Fast forward to now. The shorten branch above the graft has no reason to be alive and so they are all dead and dried. But the dead wood carries fungus I think (a natural process of wood decaying) which also slowly moving down and killed off the brand that the veneer graft scion attached on. I have to spend many hours to cut off all of the dead wood to stop the deadly process.
(Oak tree expert trimmers make sure no short dead stumps remain and they are all cut off for the tree to grow new bark and cover the cut completely.)

So, instead of cut off the top shorten branch down to the graft node which is fairly easy when it's green and soft, it's now like 100 times more difficult to deal with the hard dried wood.
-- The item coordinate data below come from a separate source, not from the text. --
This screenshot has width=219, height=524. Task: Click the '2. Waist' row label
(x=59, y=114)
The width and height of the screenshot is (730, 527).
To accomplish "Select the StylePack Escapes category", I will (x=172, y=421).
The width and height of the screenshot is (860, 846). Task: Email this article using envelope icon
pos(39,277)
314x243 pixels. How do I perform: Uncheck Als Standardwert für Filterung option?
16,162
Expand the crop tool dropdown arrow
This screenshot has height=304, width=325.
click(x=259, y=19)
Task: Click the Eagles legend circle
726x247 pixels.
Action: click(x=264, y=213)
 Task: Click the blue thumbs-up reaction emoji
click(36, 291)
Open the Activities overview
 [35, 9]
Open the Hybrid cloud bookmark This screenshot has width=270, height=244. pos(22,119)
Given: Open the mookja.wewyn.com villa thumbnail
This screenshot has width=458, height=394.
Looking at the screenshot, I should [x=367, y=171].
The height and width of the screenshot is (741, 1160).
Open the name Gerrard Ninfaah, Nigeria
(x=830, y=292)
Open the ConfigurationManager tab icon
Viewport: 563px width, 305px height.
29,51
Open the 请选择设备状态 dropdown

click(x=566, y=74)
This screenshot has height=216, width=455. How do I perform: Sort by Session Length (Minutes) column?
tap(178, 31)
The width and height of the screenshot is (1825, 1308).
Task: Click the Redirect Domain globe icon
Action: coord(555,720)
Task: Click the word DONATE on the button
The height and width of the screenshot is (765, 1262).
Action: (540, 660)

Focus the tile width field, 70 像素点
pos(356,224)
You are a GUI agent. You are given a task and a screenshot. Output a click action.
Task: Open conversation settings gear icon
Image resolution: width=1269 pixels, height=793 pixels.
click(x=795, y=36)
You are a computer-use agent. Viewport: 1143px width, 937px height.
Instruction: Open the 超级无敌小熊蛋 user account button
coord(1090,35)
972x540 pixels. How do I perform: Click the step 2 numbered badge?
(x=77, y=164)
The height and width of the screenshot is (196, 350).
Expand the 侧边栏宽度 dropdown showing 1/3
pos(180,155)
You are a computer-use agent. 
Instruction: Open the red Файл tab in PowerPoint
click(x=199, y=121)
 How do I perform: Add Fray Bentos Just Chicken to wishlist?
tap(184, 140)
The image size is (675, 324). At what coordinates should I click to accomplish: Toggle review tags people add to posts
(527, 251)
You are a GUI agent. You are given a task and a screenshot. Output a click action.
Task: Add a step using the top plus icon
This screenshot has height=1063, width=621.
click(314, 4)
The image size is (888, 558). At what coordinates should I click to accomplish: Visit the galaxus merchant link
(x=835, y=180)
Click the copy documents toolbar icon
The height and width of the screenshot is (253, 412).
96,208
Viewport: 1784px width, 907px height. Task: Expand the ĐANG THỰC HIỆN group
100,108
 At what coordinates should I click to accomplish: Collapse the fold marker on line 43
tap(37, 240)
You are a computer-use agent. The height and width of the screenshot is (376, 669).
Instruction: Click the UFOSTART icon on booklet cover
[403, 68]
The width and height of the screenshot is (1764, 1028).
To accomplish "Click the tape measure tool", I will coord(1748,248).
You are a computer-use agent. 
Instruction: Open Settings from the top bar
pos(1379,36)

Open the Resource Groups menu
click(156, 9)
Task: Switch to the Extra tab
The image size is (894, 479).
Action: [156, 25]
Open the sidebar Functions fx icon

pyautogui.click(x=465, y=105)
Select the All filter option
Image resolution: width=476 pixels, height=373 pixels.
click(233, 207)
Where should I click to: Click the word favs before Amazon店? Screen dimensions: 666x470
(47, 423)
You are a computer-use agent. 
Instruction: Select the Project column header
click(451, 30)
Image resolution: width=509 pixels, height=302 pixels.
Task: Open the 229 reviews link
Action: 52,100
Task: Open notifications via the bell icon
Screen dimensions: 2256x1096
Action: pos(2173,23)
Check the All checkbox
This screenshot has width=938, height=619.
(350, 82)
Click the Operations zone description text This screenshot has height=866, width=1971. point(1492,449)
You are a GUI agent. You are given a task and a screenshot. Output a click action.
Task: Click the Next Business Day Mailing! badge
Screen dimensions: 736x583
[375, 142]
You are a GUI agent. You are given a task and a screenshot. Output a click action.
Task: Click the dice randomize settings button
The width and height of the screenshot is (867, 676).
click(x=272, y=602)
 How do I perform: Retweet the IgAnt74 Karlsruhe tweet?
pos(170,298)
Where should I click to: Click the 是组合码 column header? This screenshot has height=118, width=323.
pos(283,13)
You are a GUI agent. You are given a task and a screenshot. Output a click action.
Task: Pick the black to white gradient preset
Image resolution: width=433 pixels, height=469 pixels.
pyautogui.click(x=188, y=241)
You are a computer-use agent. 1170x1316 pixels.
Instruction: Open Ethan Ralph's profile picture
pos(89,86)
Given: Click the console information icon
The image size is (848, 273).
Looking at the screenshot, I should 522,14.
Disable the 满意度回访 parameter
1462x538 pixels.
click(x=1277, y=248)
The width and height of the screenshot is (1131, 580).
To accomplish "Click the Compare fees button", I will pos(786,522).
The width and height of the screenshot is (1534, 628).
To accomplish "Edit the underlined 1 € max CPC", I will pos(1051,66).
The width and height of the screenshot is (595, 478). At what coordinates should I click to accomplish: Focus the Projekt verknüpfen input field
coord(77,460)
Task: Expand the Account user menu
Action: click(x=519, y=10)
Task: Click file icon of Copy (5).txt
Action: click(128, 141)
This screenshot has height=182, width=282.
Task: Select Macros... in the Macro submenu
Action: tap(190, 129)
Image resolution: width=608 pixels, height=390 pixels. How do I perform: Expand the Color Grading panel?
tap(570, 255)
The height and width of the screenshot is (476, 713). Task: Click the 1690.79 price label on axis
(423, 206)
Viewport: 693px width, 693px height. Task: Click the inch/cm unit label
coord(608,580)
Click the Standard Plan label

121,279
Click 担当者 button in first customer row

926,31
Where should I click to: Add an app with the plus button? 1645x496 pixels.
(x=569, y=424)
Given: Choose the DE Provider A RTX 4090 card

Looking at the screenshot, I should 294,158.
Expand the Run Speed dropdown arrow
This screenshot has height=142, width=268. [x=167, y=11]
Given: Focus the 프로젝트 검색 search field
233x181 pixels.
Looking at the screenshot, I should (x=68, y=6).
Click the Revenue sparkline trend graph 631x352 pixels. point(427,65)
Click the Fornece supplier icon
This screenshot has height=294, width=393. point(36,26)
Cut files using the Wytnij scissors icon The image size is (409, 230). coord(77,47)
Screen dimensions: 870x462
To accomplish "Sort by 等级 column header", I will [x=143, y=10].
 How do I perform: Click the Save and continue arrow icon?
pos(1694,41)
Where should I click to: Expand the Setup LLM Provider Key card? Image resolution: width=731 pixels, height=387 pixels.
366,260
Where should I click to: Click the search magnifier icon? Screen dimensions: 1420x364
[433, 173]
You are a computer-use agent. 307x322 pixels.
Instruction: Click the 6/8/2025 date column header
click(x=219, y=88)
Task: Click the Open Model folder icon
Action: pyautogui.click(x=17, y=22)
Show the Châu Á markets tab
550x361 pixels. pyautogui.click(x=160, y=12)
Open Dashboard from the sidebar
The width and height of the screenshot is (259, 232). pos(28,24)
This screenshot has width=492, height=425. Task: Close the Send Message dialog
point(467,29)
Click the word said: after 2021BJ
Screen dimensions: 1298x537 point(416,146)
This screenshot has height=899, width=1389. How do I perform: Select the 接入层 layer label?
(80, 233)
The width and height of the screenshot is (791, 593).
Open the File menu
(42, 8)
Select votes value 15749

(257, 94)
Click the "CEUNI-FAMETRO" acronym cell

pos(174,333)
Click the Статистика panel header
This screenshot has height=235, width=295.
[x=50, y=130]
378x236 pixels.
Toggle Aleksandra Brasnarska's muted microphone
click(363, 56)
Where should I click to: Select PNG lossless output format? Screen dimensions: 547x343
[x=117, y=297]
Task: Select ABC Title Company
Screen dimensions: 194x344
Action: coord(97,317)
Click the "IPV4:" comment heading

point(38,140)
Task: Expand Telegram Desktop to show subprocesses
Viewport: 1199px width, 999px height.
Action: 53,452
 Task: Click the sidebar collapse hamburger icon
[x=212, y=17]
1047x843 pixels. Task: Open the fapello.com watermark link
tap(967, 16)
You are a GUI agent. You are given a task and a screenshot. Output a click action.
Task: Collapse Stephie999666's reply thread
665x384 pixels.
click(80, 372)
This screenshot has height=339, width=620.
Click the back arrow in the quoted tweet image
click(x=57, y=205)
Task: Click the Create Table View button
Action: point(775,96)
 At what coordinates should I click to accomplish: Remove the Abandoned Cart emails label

 Dead wood above the graft continued down more than half the scion:

Doing the surgery with sharp wire cutter:

Final result:

I should have cut the top branch down to this point after the graft took:

I had noticed that every year my PC was the last one to flower in March to April in SoCal. This is the perfect time in the season with warmer days and the fruitlets developed properly. Those that flower in January and Feb would have more PM and more undeveloped fruits. So I will synchronize all other trees to my PC flower timing by cutting off their early flowers off.

I planned this Maha grafted tree -- bought from Toptropical in FL --  in ground 7 yrs ago and it is only 24" tall. I finally dug it up and planted a small seedling to graft on after it having fruits. The rootstock from FL is kind of weird: Peach Cobbler and Lancetilla are 11 ft tall while Maha only 24".